“I have noticed even people who claim everything is predestined, and that we can do nothing to change it, look before they cross the road.” — Stephen Hawking
There are two kinds of people in this world. Type A people, we’ll call them, believe in choices.
They think we are all individually in control of our lives and the directions they take. Different choices lead down different paths, but we are ultimately behind the wheel.
Type B people, on the other hand, are a little more romantic. They choose to believe that our fates are all predetermined, written somewhere in the stars.
Whether this faith is born of religion, spirituality, or plain old superstition, the bottom line is that it’s technically the less logical choice of thought.
The ironic thing is that even some of the most logical people in the world are sometimes the most devout followers of their chosen faith. The truth is, people need something to believe in.
We need an explanation for it all. We need to feel that there’s a purpose for our existence.
Without that, what drive would we have to keep going?
I’ve identified with Type B my whole life. I’ve always been the typical superstitious, and at times, overly spiritual person who could credit every good or bad thing that happened to simply being ‘meant to be’.
My favorite motto was the cliche “Everything happens for a reason,” phrase. It was my way of making peace with things.
Type A people may seem like realists, and sometimes even slightly pessimistic, but I’ve recently decided that I actually agree with their views.
What changed my mind, you ask? It’s a pretty big jump moving from Type B all the way to Type A in one fell swoop, I know.
I recently finished an almost 5 month-long journey that started in New Zealand and ended in Malaysia. Not surprisingly, I came across lots of new and interesting individuals who left impressions on my mindset.
But what changed my opinion on destiny and choice wasn’t a mere conversation or two.
It was my own personal experiences throughout the journey.
The main influence?
Love. I had more experiences with it than I ever expected on this trip. These situations, although each unique, all taught me one thing: Love is a choice.
I always kind of believed there was one special soulmate out there. I’d been in search of a fairy tale love. I knew I’d recognize it when I found it because it’d be perfect, easy, and amazing.
And yes, that is what it feels like. The thing is, that happened more than once. I realized that these intense sparks we experience for people does not only happen once.
Therefore, deciding who to be with should not rest on the amount of chemical attraction we feel to a person alone. The feelings I thought I’d have when I recognized my soul mate were pretty much based on infatuation.
You know that feeling of losing control, not knowing how or when you fell, and maybe even fear and anxiety resting around what might happen next?

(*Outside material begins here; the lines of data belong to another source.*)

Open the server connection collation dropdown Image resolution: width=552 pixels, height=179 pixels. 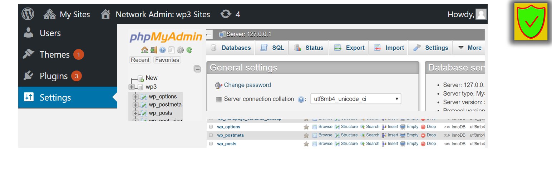tap(355, 99)
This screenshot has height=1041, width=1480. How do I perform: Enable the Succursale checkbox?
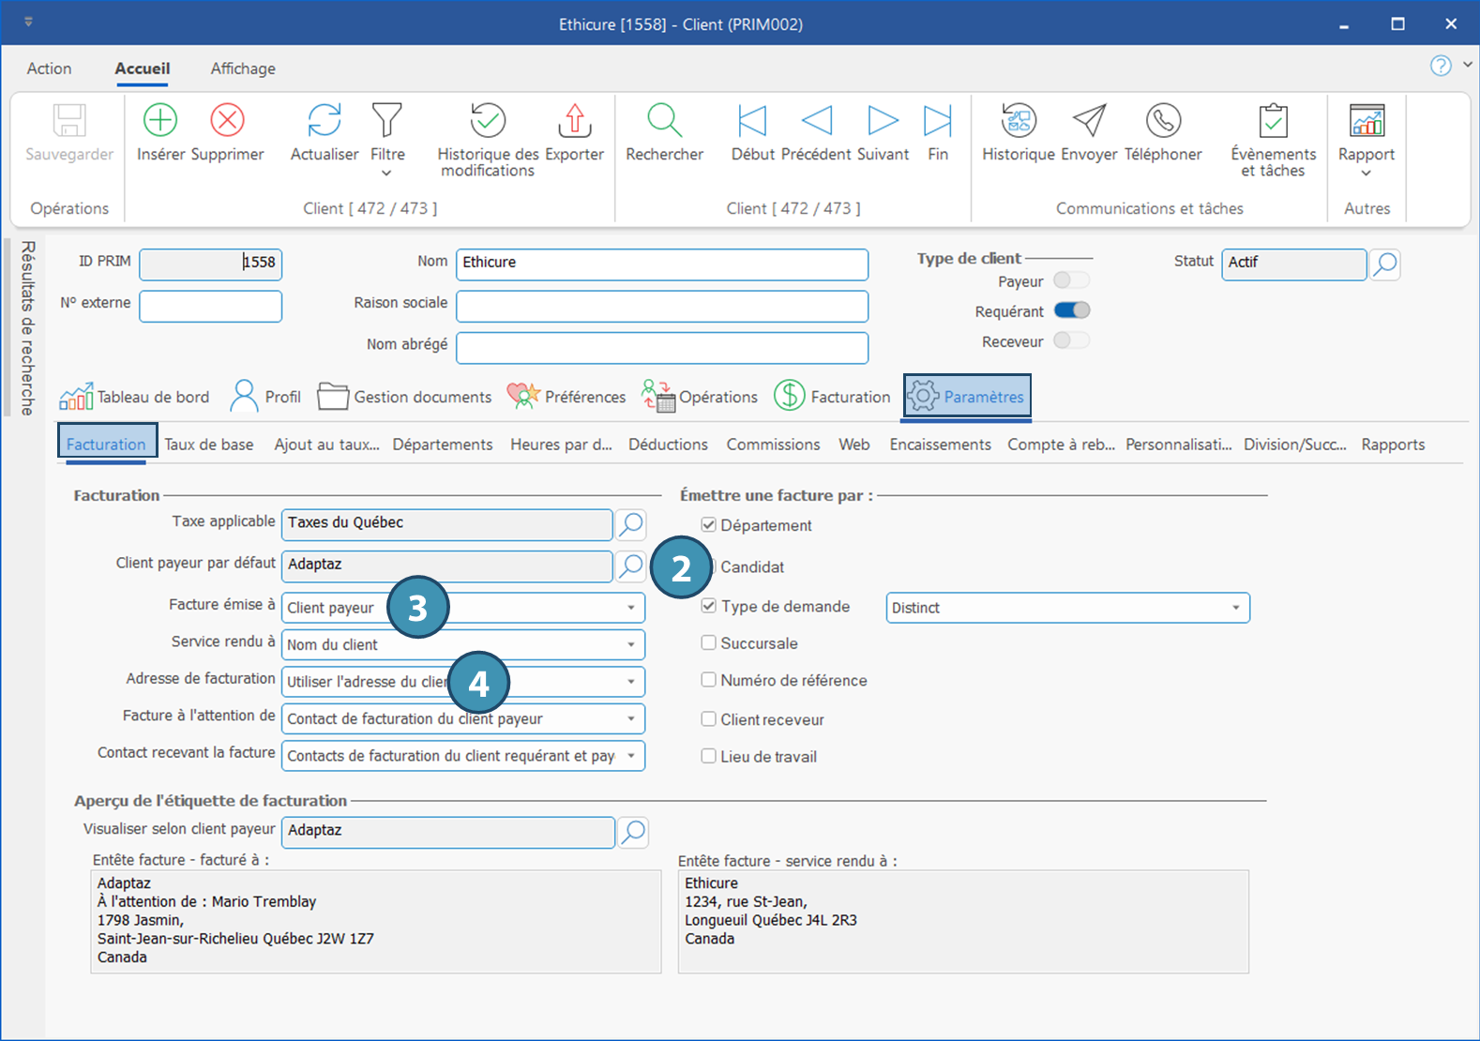709,643
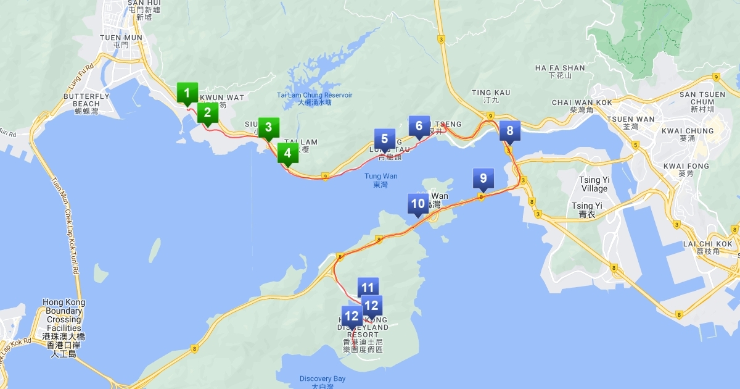Select the Tsing Yi Village label
This screenshot has width=740, height=389.
click(594, 184)
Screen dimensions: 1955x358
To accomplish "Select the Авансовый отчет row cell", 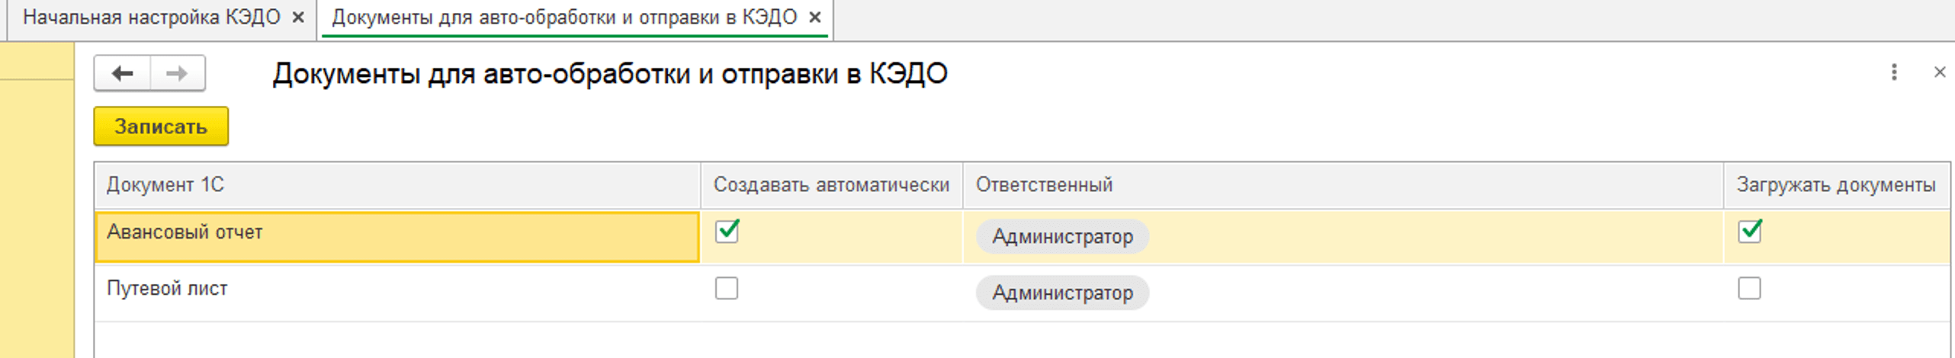I will (x=397, y=237).
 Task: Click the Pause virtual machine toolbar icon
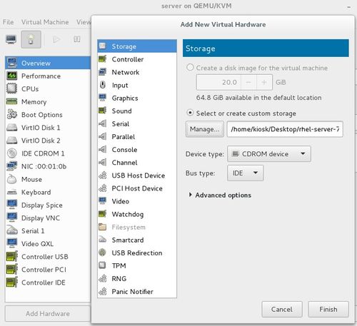click(77, 39)
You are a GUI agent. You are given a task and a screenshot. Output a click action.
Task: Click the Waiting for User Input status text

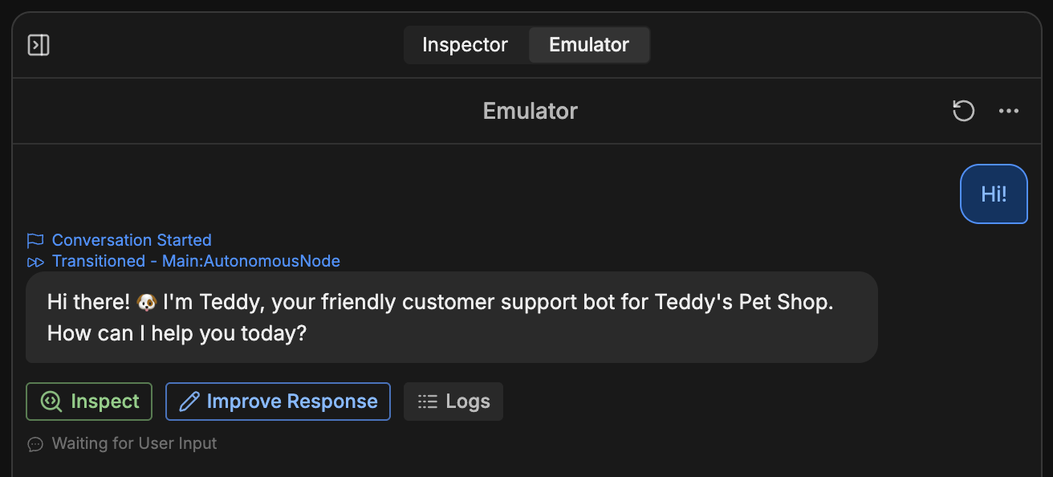coord(134,443)
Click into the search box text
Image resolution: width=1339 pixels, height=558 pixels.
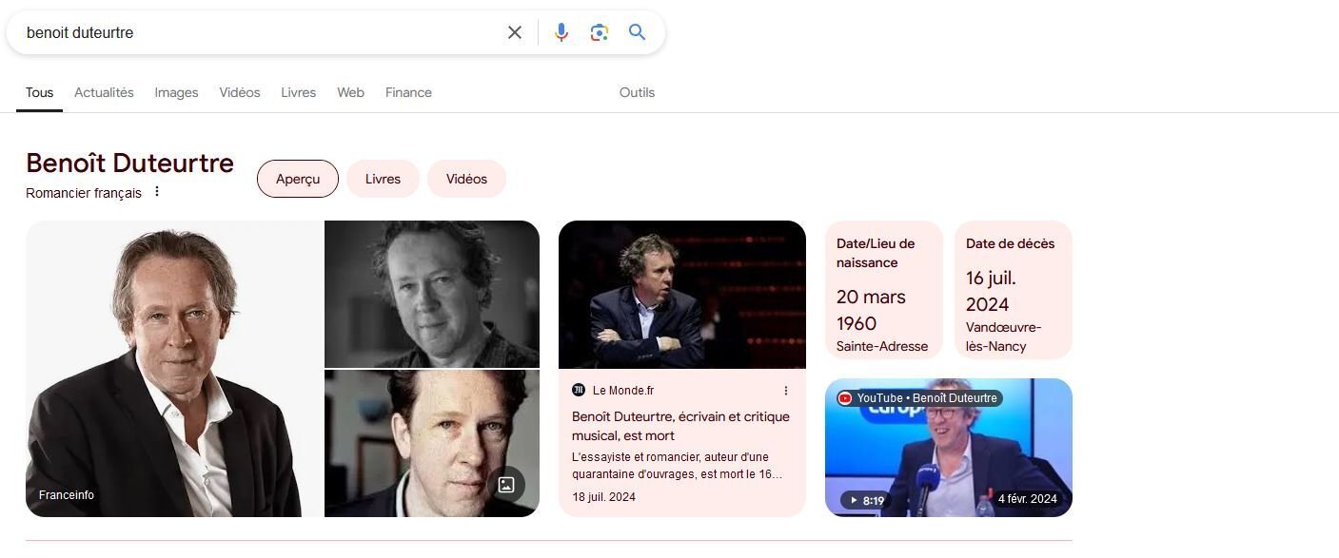[257, 32]
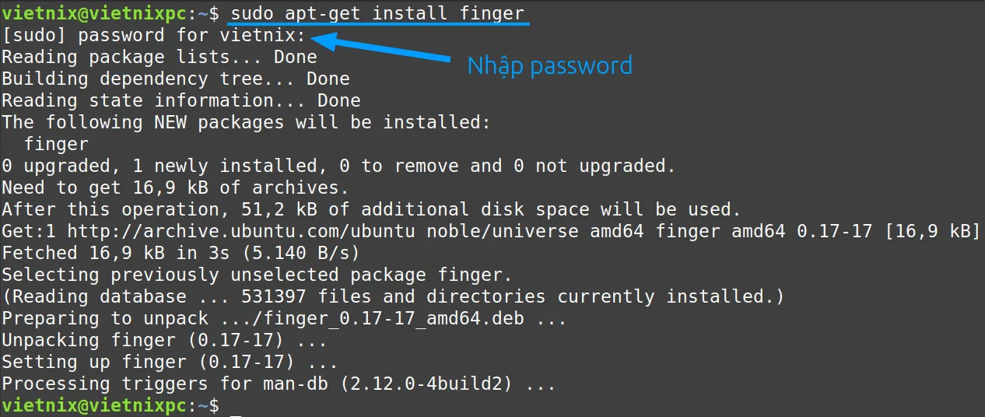Click the 'Reading state information... Done' line
The height and width of the screenshot is (417, 985).
181,100
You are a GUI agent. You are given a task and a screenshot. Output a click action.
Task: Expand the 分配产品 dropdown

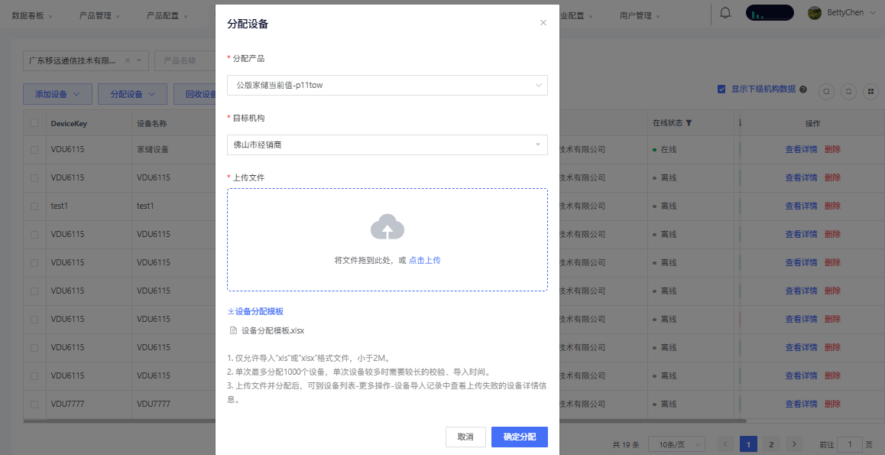(387, 86)
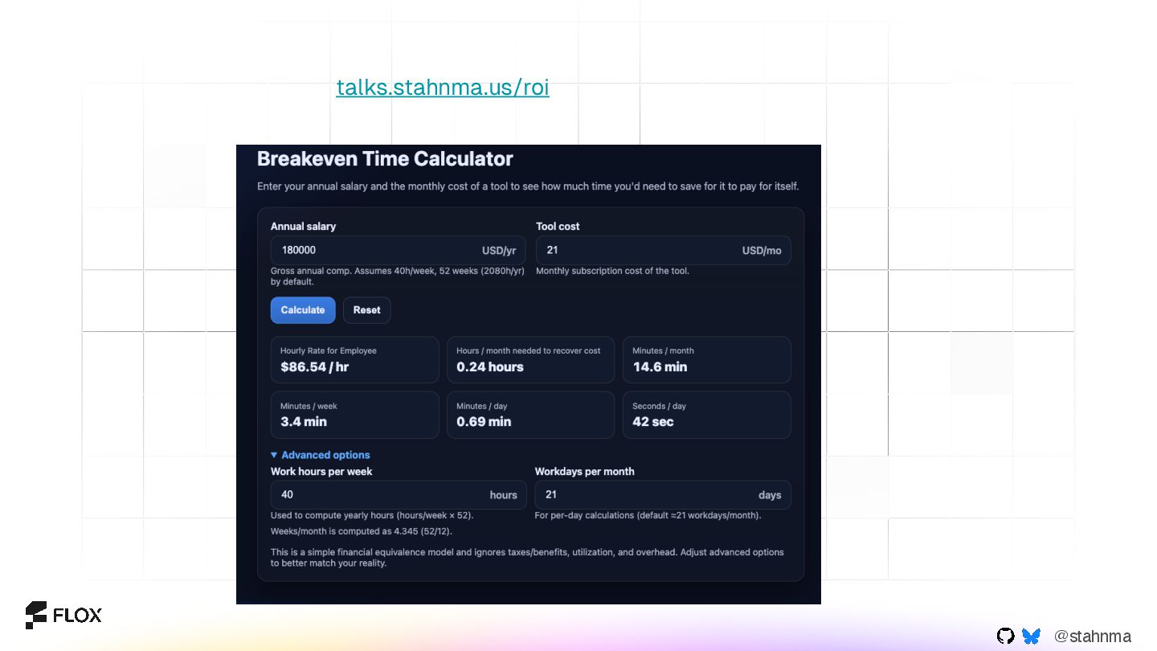Open the talks.stahnma.us/roi link
1157x651 pixels.
click(442, 88)
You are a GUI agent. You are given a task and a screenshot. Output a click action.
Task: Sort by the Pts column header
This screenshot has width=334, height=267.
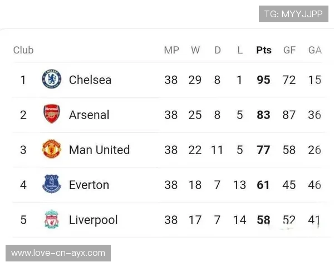point(264,50)
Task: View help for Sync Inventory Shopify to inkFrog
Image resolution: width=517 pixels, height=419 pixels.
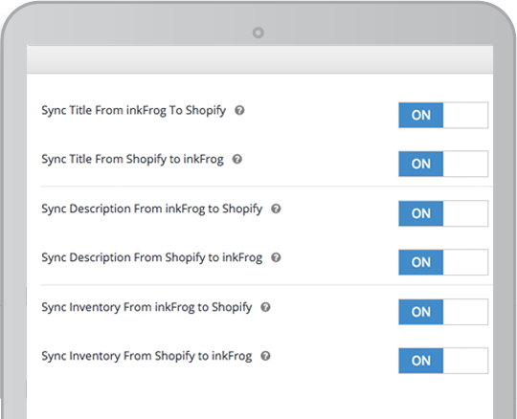Action: (265, 356)
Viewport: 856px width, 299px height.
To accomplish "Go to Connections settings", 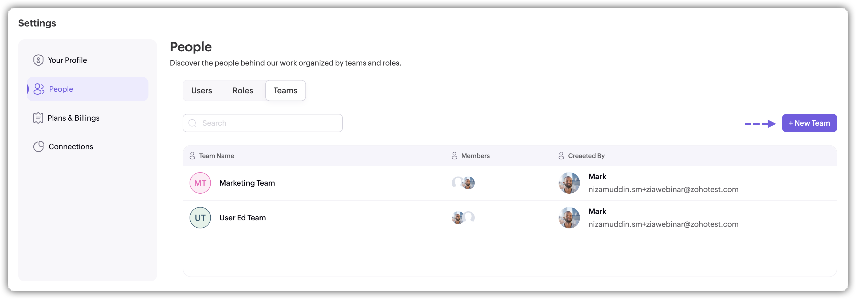I will click(x=71, y=147).
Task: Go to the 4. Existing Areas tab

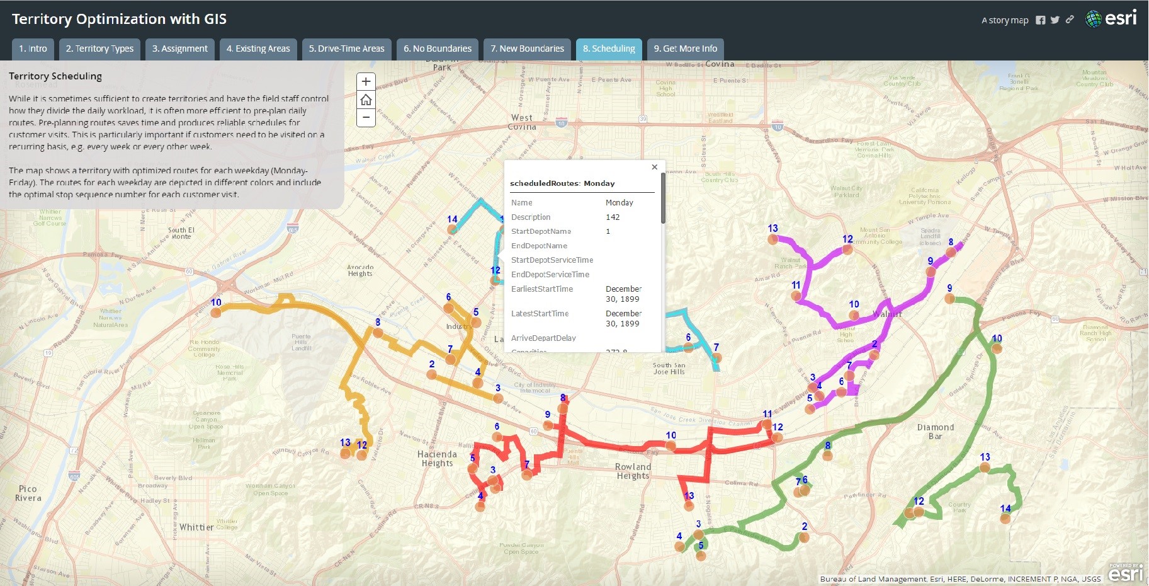Action: pos(258,49)
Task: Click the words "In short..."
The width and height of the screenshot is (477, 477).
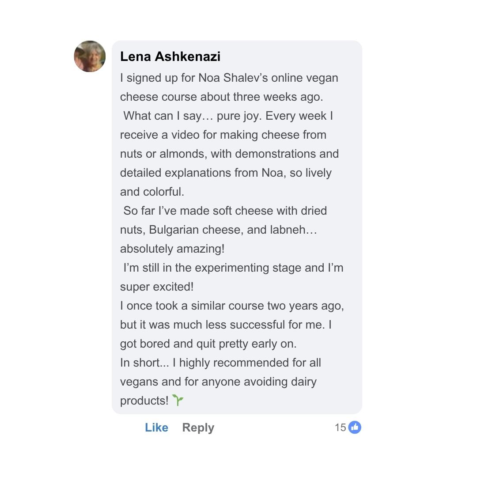Action: [144, 363]
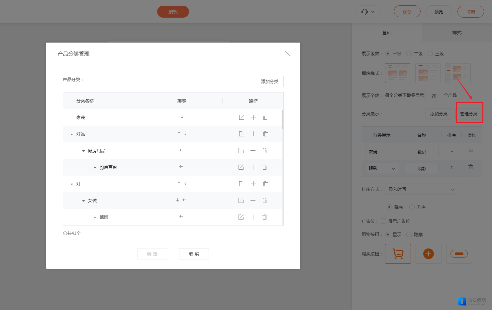The height and width of the screenshot is (310, 492).
Task: Enable the 展示广告位 checkbox
Action: [383, 221]
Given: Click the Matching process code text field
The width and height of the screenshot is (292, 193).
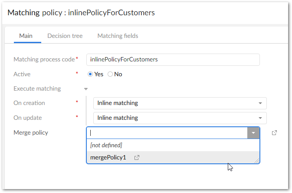Looking at the screenshot, I should (173, 60).
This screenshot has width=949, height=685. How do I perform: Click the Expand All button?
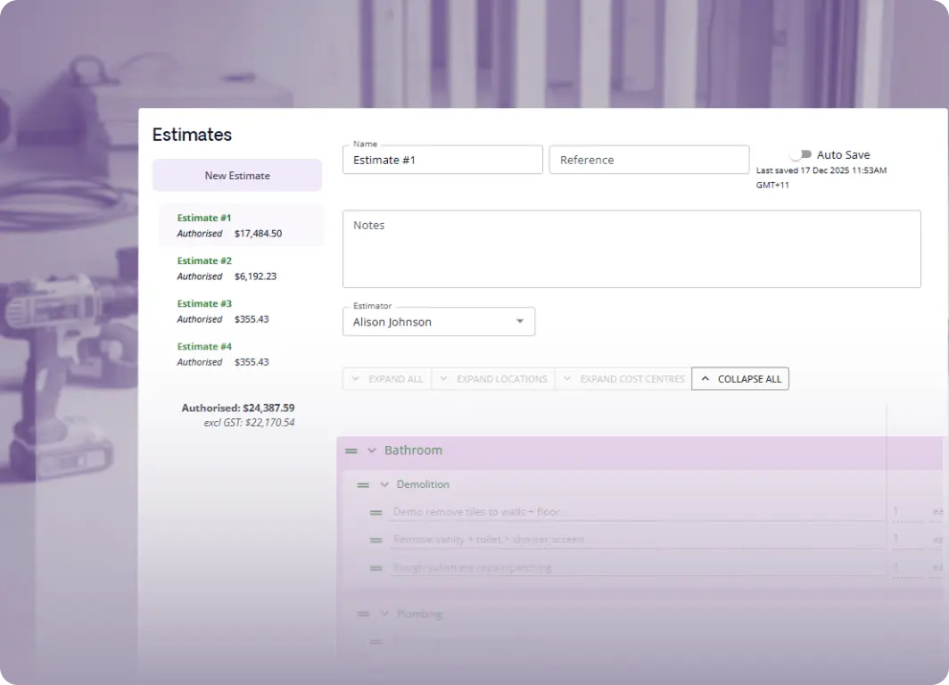tap(387, 379)
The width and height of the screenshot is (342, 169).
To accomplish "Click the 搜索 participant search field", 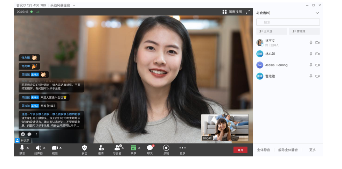I will 288,22.
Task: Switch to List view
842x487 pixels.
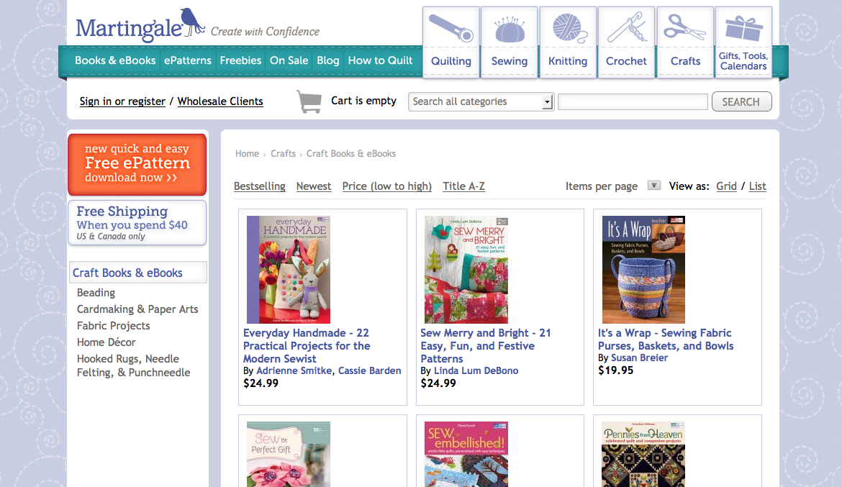Action: pyautogui.click(x=757, y=186)
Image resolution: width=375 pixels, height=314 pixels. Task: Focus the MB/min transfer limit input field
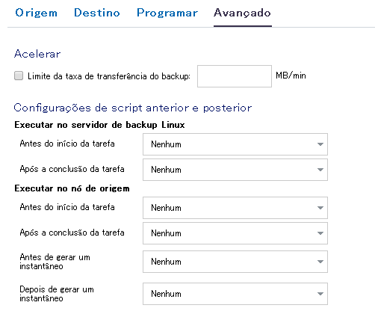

Yep, you can have that feeling for the person who doesn’t actually make sense to be with. They could be an outright unhealthy person for you to date (which may explain the intuitive and often foreshadow-y anxiety).
And when you do find that one you love who loves you the way you know you deserve, the one who is more of a healthy choice, and who you can actually build a life with, the connections with others don’t just come to a halt.
You will continue to come across these deep ‘connections’ with many others throughout your life. That’s where commitment comes into play.
That’s when your power of choice comes up to bat. What I learned in the last few months is that it’s actually the star player in the game.
Am I still spiritual? Yes. Do I still believe there is something out there much greater than us? Absolutely.
I think there are many different ways our lives can go. I think we’re thrown the same options over and over, and we have a chance (or many, depending on your spiritual beliefs) to choose how to react to those options.
Who or what throws those options out there is a whole different topic.
I’ve come to believe there are better versions of our lives based on wiser choices we could be making, and I think that at the end of the day, we’re all trying to make the best decisions we can.
Whether type A or type B, we generally aspire to live out the best possible versions, be the best people we can be — living our best lives, in the realest sense.
And no matter what any of us believe in, I think that’s all that really matters.